** 課題のねらい **
Adobe Fireflyの新モデルについての記事から、「今回のAdobe MAXの発表では、Fireflyで「できること」が2つ増えた。ベクター画像専用の「Firefly Vector」を含む語句で始まり「新機能群も同様の扱いとなる。」で終わる部分を、一字も変えずに書き出すこと。

** 抜粋本文 **
══════════════════════════════
MAX 2023で「生成AIが活躍できる場面」が増えた

Adobeの新しいFireflyモデル

アドビは新しいFireflyモデルを3つ発表した。

撮影:小林優多郎

アドビは3月に独自の画像生成AI「Adobe Firefly」を発表した。今回のAdobe MAX 2023では、さらに改良と細分化した新しい3つの生成AIモデルを発表している。

まず、新しいモデルは画像生成AIモデルである「Firefly Image 2 Model」。これは従来から「Firefly」と呼んでいたモデルの改良版だ(なお、今回のMAX以降でFireflyは画像に限らず生成AIサービスや技術の総称になっている)。

3月からFirefly Image 2 Modelの発表に至るまで、Photoshopに搭載される「生成塗りつぶし」などの機能を通して、30億枚もの画像が生成されている。

Fireflyが生成した画像の数

Fireflyがローンチされてから生成した画像の数は10月には約30億になる。

撮影:小林優多郎

今回のAdobe MAXの発表では、Fireflyで「できること」が2つ増えた。ベクター画像専用の「Firefly Vector Model」とデザインテンプレート専用の「Firefly Design Model」だ。

これはFireflyが活躍できる領域が増えたことを意味する。今回のAdobe MAXに合わせて発表された機能に照らすと、Illustratorの「テキストからベクターを生成」機能、Webベースの初心者向けクリエイティブツールの「Adobe Express」の「テキストからテンプレートを生成」機能にそれぞれ使われている。

テキストからテンプレートを生成

Adobe Expressで「テキストからテンプレートを生成」機能を使って「猫のエマの誕生パーティーの招待状」のデザインテンプレートを生成している場面。

撮影:小林優多郎

個人的に着目したのは、いずれの機能も基調講演直後からCreative Cloudの契約があれば誰でも使えて、かつ「商用利用が可能」になっている点だ。アドビの生成AI機能は登場当初は商用利用ができなかったが、9月14日(日本時間)から商用利用も可能になっており、今回の新機能群も同様の扱いとなる。

デジタルメディア担当CTOのイーライ・グリーンフィールド(Ely Greenfield)氏は報道関係者向けのグループインタビューで「正直今は休みたい」と冗談めかしながら、一連のFireflyの素早い展開についてアピール。

今後の展開

今後「音声」「動画」「3D」の生成AIモデルが予告されている。

撮影:小林優多郎

グリーンフィールド氏は今後も継続して生成AIに関する投資を続けていく意向を示し、Adobe Fireflyを「ビデオ、3D、音声。どんなコンテンツも生成できる基盤的なモデルにしたい」と語った。
══════════════════════════════
** データ欄 **
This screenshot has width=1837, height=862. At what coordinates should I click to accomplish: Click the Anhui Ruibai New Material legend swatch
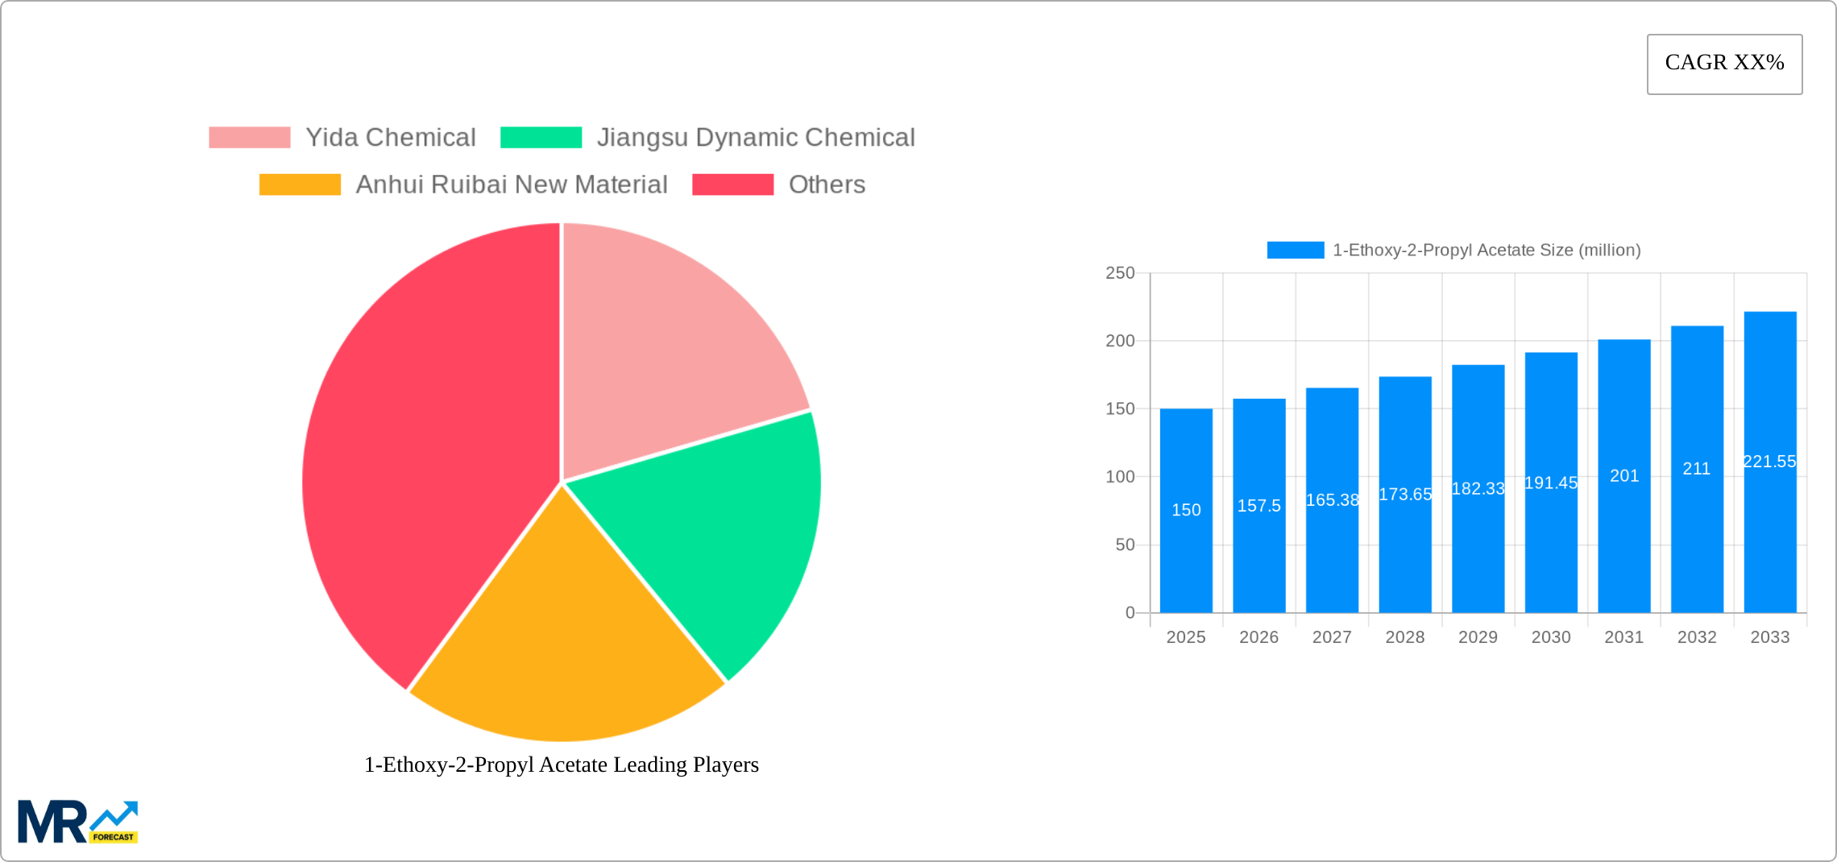[301, 184]
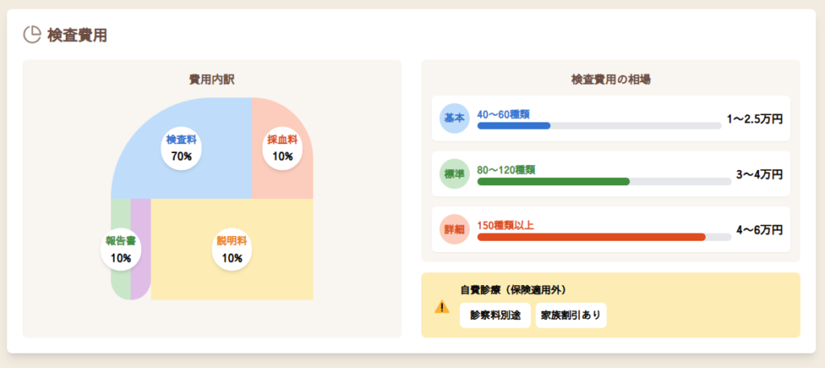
══════════════════════════════
** 課題への解答 **
今回のAdobe MAXの発表では、Fireflyで「できること」が2つ増えた。ベクター画像専用の「Firefly Vector Model」とデザインテンプレート専用の「Firefly Design Model」だ。

これはFireflyが活躍できる領域が増えたことを意味する。今回のAdobe MAXに合わせて発表された機能に照らすと、Illustratorの「テキストからベクターを生成」機能、Webベースの初心者向けクリエイティブツールの「Adobe Express」の「テキストからテンプレートを生成」機能にそれぞれ使われている。

テキストからテンプレートを生成

Adobe Expressで「テキストからテンプレートを生成」機能を使って「猫のエマの誕生パーティーの招待状」のデザインテンプレートを生成している場面。

撮影:小林優多郎

個人的に着目したのは、いずれの機能も基調講演直後からCreative Cloudの契約があれば誰でも使えて、かつ「商用利用が可能」になっている点だ。アドビの生成AI機能は登場当初は商用利用ができなかったが、9月14日(日本時間)から商用利用も可能になっており、今回の新機能群も同様の扱いとなる。